EXERCISE BRIEF.
Copy out everything from the line containing "The width and" down to the line containing "center [1519, 20].", with both of those lines included.

PROVIDED MATERIAL.
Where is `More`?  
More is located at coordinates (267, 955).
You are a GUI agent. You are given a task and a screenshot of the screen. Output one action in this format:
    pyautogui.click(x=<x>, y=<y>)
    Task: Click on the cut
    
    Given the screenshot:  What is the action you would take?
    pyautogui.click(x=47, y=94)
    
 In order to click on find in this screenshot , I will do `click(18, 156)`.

* * *

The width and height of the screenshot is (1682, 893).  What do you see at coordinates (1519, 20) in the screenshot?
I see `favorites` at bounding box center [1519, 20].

RESULT OF THIS EXERCISE.
The width and height of the screenshot is (1682, 893).  What do you see at coordinates (1519, 20) in the screenshot?
I see `favorites` at bounding box center [1519, 20].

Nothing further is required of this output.